César Plasencia

Personal information
- Full name: César Plasencia Rodriguez
- Place of birth: Sacramento, California, United States
- Positions: Midfielder; forward;

Youth career
- 1981–1982: Cosumnes River College
- 1983–1984: Cal-State, Sacramento

Senior career*
- Years: Team / Apps / (Gls)
- 1986–1988: Atlas
- 1989: Sacramento Senators
- 1990: Real Santa Barbara
- 1991: Salt Lake Sting / 9 / (0)

Managerial career
- 1993–1996: Cosumnes River College (assistant)
- 1998–2004: Cal-State, Sacramento (assistant)
- 2004–: Cosumnes River College

= César Plasencia =

American soccer player and coach

César Plasencia (born Sacramento, California is a former U.S. soccer midfielder who played professionally in both Mexico and the United States. He is the head coach of the Cosumnes River College women's soccer team.

==Youth and college==
Plasencia grew up in Sacramento, California and attended Christian Brothers High School. Following graduation from high school, he attended Cosumnes River College where he played on the men's soccer team. After two years, he moved to California State University, Sacramento for a single season. In 1990, he completed his coursework and graduated with a bachelor's degree in communications. Plasencia played for a variety of local amateur teams including Jalisco and Sacramento United.

==Playing career==
In 1986, he moved to Mexico where he signed with First Division club Atlas.
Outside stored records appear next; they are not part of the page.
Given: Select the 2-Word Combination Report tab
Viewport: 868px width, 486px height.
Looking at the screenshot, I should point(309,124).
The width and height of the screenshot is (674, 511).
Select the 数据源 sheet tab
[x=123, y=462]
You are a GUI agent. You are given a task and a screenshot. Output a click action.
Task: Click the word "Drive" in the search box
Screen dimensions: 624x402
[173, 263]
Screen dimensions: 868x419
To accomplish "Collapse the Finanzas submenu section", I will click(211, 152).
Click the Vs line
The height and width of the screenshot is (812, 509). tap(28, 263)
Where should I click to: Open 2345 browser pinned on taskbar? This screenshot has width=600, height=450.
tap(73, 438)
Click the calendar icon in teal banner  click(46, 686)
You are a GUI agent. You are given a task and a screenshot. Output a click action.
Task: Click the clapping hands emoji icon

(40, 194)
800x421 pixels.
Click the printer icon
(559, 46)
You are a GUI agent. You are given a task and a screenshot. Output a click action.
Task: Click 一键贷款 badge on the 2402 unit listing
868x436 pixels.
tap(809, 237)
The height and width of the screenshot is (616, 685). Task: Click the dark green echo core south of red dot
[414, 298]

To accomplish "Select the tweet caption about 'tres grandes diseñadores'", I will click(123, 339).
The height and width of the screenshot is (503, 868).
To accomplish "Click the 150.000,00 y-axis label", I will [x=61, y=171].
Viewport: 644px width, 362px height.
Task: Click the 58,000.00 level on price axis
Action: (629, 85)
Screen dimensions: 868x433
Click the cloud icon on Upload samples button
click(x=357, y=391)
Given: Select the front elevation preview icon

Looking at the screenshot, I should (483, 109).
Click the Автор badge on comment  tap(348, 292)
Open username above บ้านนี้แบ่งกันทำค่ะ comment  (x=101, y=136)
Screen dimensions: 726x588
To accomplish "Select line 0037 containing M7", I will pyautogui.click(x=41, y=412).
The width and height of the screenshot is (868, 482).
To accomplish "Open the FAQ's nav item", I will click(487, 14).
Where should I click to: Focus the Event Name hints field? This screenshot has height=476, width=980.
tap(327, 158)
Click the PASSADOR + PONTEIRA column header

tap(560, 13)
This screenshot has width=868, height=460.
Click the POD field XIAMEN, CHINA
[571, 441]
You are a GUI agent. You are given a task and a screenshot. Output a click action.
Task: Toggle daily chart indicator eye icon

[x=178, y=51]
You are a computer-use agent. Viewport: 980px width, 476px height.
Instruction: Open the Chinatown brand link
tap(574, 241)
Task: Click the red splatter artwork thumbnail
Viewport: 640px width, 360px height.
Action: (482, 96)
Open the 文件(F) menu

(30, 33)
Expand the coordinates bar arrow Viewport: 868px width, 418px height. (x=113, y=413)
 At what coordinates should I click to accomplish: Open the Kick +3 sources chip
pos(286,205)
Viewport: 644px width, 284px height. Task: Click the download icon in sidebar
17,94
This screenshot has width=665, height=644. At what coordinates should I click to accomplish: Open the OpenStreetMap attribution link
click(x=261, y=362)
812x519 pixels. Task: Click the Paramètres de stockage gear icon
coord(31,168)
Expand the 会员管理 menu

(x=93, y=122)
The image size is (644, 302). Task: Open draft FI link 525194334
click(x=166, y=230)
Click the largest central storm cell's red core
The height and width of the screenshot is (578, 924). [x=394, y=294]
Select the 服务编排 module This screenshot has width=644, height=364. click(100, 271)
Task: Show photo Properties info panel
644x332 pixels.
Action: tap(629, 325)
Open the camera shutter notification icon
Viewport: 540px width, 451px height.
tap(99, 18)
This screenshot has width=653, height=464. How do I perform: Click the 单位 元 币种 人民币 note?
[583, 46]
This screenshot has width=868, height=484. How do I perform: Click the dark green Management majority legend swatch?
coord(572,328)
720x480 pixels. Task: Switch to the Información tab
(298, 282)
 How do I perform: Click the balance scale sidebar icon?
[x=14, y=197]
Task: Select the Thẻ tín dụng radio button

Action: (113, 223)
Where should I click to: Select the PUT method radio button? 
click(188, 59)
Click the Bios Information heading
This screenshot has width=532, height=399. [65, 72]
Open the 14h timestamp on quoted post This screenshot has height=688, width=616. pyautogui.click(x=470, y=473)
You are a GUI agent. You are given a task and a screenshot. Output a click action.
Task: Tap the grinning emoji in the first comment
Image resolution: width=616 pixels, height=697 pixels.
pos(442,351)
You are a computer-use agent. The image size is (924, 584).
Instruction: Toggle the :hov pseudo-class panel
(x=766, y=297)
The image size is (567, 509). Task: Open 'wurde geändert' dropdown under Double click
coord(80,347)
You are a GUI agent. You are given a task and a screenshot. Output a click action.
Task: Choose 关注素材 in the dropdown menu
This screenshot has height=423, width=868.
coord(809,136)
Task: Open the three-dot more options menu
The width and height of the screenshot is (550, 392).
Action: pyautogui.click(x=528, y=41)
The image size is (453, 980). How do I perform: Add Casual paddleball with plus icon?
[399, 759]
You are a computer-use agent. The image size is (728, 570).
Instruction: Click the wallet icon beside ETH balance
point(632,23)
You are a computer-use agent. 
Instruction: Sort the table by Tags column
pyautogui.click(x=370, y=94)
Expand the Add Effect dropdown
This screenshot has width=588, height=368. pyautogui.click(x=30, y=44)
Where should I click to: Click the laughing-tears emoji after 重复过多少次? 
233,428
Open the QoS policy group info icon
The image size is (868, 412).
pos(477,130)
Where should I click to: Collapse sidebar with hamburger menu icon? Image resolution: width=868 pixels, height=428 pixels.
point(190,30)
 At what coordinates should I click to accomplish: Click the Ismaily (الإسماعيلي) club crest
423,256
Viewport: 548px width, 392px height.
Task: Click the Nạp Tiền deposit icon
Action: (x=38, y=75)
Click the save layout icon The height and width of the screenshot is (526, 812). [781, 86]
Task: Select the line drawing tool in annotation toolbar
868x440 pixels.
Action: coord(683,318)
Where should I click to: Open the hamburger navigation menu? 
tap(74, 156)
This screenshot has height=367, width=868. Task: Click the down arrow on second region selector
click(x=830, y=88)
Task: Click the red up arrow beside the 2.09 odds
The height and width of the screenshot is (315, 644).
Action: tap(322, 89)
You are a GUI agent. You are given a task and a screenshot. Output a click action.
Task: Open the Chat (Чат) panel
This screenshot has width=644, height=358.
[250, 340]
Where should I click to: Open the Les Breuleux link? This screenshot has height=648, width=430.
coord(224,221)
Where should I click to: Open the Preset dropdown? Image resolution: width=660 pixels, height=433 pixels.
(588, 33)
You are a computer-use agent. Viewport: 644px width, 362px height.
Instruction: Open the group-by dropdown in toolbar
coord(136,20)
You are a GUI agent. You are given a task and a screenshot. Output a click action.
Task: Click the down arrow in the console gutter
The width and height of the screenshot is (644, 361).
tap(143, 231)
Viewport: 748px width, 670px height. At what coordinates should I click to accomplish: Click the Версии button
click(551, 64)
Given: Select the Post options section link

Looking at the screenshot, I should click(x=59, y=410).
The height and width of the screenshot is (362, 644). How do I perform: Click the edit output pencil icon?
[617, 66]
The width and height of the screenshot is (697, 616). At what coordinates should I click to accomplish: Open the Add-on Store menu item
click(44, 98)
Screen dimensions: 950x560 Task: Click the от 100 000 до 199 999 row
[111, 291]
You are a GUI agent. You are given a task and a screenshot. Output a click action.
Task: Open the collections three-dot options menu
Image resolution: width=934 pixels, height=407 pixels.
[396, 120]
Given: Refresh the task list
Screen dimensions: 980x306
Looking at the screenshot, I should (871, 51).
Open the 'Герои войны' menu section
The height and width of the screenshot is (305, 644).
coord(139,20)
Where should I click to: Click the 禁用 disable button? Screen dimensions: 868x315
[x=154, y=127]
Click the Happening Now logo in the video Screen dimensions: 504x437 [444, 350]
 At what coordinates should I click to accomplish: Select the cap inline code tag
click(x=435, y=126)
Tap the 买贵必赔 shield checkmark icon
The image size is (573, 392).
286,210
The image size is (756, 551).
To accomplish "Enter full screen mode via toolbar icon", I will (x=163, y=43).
In 1989, he returned to the U.S. to play for the expansion Sacramento Senators of the Western Soccer League. The Senators folded at the end of the 1989 season and the WSL merged with the east-coast based American Soccer League (ASL) to form the American Professional Soccer League (APSL). Plasencia moved to Real Santa Barbara for the 1990 APSL season, but Santa Barbara folded at the end of the season. Plasencia made one more move, to the Salt Lake Sting, but once again, his team folded at the end of the season and Plasencia retired from playing professionally.

==Coaching career==
In 1993, Plasencia was hired as an assistant coach for the men's soccer team at Cosumnes River College. He spent three years at Cosumnes before moving to California State University, Sacramento where he was again an assistant coach with the men's soccer team. However, in 2004, Cosumnes River College hired Plasencia as the head coach for the women's soccer team.

In February 2004, California State University, Sacramento inducted Plasencia into the school's Athletic Honor Roll.